■ Listed entries:
## Start

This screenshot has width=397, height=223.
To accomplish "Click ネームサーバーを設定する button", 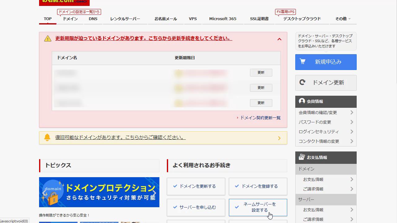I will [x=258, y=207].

## End
## Start

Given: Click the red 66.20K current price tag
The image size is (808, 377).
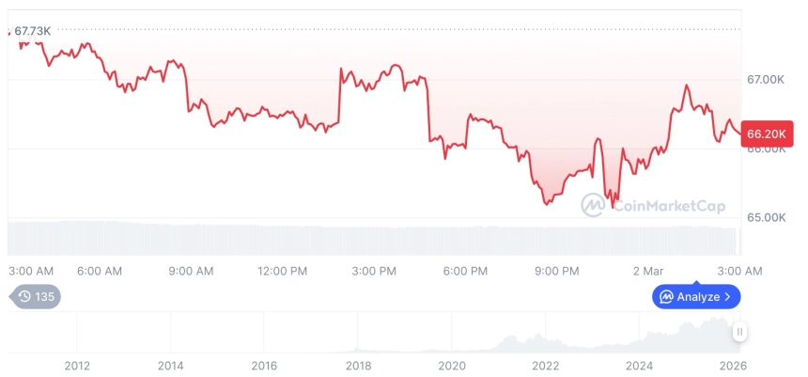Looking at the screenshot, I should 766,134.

## End

Swap "red" for "green" in the rows starting at the line containing "Given: Click the red 66.20K current price tag" and ending at the line containing "Looking at the screenshot, I should 766,134.", leaving everything else unchanged. Reproduce only those lines, and leave the pictures out of the answer.

Given: Click the green 66.20K current price tag
The image size is (808, 377).
Looking at the screenshot, I should 766,134.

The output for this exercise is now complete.